*Information shown*:
____
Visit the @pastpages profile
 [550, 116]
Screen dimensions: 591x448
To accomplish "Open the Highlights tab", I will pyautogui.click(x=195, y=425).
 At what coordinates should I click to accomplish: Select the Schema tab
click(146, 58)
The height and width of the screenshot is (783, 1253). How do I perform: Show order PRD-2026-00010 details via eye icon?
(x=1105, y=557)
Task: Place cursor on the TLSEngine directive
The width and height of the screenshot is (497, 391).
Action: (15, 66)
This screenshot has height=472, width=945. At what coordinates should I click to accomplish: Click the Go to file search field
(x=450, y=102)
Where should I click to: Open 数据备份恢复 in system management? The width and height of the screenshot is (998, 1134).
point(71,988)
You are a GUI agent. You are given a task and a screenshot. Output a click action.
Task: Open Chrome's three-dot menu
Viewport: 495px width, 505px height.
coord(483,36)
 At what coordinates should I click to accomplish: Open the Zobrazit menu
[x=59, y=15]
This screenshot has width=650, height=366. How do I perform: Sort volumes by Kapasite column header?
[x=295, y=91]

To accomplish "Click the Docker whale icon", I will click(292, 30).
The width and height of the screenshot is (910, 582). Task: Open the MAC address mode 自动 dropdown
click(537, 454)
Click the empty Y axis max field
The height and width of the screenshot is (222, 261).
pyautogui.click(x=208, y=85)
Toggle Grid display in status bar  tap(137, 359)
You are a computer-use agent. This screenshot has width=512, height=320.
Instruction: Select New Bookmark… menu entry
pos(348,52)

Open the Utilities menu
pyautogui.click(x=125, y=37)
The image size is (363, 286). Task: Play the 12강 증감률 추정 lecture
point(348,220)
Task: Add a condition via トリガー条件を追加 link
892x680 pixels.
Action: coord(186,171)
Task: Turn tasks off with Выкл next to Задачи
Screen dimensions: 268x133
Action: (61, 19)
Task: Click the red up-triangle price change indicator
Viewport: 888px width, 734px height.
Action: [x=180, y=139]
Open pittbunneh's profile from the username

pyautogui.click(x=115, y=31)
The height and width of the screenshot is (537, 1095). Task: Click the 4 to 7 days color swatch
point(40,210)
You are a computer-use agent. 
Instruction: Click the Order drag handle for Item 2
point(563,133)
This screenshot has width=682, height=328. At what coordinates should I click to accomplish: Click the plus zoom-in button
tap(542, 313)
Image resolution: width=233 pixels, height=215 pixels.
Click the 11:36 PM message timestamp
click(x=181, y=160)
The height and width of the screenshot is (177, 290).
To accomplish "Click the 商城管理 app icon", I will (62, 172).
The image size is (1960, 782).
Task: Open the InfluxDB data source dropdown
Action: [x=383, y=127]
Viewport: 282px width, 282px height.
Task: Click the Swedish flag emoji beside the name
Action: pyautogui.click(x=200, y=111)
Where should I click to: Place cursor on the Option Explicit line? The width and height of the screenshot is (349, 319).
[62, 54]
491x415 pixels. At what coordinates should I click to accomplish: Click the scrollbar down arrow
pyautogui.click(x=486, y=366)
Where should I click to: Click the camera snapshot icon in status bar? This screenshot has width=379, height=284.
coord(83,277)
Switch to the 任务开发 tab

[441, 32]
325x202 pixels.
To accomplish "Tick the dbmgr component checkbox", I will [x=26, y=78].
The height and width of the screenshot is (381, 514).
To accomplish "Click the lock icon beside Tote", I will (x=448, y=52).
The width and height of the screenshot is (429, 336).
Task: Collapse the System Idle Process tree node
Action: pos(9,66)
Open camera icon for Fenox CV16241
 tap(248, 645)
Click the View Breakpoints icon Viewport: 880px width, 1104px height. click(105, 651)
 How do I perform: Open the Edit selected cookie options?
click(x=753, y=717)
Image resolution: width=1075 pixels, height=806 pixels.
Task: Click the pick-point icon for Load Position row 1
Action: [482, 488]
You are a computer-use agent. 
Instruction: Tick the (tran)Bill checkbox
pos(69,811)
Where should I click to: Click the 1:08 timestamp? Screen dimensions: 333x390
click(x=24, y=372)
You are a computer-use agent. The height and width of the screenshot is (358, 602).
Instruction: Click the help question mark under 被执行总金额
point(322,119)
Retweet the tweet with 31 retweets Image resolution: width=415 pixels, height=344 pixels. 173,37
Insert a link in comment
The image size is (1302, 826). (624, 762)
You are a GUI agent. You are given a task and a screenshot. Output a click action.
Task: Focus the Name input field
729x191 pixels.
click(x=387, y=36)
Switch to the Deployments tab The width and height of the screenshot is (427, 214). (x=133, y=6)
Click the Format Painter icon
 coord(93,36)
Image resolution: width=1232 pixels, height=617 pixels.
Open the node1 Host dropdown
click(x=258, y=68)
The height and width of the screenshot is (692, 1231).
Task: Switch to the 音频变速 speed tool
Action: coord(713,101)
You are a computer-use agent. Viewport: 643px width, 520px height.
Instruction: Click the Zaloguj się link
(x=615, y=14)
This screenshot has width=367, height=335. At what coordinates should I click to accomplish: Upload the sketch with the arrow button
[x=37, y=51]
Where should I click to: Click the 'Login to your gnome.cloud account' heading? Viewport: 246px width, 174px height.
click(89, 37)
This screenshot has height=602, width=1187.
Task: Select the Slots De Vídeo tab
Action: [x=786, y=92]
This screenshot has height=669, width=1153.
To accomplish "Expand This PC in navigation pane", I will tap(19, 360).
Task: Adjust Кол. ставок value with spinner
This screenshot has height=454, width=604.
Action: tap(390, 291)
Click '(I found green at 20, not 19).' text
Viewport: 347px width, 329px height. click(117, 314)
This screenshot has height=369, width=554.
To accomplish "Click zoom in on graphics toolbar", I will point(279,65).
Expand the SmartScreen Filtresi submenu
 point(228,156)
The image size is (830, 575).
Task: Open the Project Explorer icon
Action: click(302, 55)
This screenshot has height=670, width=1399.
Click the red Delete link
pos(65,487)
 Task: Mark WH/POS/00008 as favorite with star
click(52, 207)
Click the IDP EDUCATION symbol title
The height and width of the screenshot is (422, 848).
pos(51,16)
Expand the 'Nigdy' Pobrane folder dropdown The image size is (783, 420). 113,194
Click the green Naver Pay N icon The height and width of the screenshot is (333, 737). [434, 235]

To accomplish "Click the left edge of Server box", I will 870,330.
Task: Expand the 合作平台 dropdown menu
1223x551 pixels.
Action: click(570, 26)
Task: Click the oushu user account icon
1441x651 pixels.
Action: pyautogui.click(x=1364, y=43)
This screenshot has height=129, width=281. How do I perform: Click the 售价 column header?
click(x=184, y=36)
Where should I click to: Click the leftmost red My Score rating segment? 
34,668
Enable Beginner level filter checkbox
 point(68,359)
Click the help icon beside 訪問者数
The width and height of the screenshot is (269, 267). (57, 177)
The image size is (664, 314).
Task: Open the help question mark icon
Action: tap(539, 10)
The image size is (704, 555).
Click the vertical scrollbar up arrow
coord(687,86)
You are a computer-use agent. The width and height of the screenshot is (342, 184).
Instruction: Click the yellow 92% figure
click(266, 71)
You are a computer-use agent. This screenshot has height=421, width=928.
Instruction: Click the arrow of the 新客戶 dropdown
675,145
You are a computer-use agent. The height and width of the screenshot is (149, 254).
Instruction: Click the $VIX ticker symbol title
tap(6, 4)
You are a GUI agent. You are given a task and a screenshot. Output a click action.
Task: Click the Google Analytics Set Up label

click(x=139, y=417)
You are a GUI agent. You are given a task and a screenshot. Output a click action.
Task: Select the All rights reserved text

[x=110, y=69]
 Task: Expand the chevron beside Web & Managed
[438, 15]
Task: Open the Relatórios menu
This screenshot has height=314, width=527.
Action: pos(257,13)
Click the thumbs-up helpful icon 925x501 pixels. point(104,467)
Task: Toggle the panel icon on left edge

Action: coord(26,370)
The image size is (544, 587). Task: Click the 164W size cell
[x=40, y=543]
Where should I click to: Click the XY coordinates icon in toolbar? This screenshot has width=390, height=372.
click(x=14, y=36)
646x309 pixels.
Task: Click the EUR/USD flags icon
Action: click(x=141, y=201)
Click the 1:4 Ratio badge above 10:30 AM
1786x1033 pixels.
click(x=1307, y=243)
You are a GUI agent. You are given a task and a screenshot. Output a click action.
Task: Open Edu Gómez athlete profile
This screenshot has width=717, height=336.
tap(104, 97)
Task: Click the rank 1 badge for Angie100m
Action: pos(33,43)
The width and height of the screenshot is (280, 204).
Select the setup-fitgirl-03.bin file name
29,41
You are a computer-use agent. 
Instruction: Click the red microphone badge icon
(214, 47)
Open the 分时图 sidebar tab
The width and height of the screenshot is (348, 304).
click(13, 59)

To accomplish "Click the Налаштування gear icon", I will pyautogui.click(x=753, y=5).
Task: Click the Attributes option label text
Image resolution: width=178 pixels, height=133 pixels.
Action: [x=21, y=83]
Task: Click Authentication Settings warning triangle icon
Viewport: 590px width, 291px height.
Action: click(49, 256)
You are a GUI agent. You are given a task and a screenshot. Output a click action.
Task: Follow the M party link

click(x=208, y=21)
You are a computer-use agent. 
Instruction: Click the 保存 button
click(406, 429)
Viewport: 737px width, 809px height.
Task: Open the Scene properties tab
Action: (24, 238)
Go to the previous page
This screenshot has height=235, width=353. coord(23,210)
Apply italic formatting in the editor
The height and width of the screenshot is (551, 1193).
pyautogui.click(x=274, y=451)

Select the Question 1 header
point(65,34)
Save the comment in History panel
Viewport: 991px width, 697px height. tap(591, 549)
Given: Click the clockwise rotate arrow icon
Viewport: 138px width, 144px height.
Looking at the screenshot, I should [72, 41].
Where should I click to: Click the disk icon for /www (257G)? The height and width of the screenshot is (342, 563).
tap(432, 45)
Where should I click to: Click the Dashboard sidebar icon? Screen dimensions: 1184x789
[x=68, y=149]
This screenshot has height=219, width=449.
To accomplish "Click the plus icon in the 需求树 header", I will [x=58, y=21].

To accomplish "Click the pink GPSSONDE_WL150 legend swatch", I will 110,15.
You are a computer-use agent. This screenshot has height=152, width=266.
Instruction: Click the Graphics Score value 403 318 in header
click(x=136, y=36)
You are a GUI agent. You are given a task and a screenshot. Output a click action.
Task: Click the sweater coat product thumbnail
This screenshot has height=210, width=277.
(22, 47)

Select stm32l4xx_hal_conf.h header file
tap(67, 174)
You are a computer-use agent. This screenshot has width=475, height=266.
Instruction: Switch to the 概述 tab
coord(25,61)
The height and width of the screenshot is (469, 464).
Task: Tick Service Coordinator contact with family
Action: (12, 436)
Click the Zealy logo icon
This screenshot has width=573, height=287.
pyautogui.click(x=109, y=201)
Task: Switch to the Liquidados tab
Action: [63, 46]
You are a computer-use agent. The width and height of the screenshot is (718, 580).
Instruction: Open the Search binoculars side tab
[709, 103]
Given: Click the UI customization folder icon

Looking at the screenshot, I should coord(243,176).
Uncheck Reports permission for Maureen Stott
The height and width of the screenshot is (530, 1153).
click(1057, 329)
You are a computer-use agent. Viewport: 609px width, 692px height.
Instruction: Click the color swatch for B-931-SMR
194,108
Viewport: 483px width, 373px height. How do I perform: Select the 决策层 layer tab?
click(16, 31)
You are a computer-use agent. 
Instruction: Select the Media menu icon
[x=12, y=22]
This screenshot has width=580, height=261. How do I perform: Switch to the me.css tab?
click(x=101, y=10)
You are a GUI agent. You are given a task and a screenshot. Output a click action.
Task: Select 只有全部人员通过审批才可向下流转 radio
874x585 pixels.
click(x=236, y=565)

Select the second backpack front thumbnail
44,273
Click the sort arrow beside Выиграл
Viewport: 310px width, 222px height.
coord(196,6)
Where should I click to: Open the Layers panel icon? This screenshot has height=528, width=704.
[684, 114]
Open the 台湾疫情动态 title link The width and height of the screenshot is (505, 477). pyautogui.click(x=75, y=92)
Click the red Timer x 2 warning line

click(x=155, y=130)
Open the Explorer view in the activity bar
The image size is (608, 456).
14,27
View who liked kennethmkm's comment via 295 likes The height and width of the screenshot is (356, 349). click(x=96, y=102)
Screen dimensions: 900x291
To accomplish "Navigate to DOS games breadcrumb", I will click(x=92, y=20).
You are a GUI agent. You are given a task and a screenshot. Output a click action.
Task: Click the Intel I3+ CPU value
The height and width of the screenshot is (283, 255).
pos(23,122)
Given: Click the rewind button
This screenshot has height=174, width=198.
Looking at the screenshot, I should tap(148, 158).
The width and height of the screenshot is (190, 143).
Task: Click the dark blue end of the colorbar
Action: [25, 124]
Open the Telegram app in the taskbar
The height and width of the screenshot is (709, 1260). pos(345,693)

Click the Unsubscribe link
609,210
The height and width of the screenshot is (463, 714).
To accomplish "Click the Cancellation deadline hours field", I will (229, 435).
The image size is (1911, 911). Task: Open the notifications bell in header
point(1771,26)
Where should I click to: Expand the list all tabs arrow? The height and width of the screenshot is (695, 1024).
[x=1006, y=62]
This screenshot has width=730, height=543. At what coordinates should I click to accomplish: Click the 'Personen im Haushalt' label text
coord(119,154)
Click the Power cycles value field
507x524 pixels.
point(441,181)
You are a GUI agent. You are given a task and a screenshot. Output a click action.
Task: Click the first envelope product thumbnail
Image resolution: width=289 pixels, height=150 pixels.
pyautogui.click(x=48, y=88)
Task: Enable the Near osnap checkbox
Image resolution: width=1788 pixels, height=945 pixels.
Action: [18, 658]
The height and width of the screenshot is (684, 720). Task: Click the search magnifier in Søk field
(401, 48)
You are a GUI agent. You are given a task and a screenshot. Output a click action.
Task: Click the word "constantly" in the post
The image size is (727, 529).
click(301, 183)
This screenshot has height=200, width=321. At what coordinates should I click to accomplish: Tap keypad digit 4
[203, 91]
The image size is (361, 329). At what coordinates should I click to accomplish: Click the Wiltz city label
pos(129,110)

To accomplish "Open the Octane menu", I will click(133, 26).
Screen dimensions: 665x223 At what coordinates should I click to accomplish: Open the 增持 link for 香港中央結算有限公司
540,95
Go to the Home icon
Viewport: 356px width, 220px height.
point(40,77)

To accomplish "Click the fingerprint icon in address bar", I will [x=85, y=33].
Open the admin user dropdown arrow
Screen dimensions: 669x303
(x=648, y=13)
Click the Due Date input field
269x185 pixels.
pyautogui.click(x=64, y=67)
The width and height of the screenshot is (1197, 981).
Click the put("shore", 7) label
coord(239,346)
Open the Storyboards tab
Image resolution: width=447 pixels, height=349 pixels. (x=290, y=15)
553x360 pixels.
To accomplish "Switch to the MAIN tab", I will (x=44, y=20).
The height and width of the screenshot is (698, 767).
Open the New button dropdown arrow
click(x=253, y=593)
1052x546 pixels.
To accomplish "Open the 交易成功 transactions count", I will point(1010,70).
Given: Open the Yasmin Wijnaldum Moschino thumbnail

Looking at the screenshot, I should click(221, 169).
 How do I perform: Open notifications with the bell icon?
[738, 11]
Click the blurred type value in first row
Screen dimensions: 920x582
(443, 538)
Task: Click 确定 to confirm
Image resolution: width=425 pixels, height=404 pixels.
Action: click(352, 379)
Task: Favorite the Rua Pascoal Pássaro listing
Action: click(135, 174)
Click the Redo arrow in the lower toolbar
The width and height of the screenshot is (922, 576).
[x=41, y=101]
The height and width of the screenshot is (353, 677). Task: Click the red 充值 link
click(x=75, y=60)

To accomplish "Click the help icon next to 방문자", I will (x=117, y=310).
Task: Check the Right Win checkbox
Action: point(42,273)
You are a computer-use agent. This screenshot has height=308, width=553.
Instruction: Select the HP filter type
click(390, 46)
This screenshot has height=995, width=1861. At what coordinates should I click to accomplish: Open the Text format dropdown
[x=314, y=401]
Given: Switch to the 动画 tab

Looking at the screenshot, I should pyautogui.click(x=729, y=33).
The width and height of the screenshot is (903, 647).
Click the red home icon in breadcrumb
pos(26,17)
____
*Brief*: Some lines of the records may hold the word "first". How many do? Answer with a number and nothing else.

*Completed task*: 2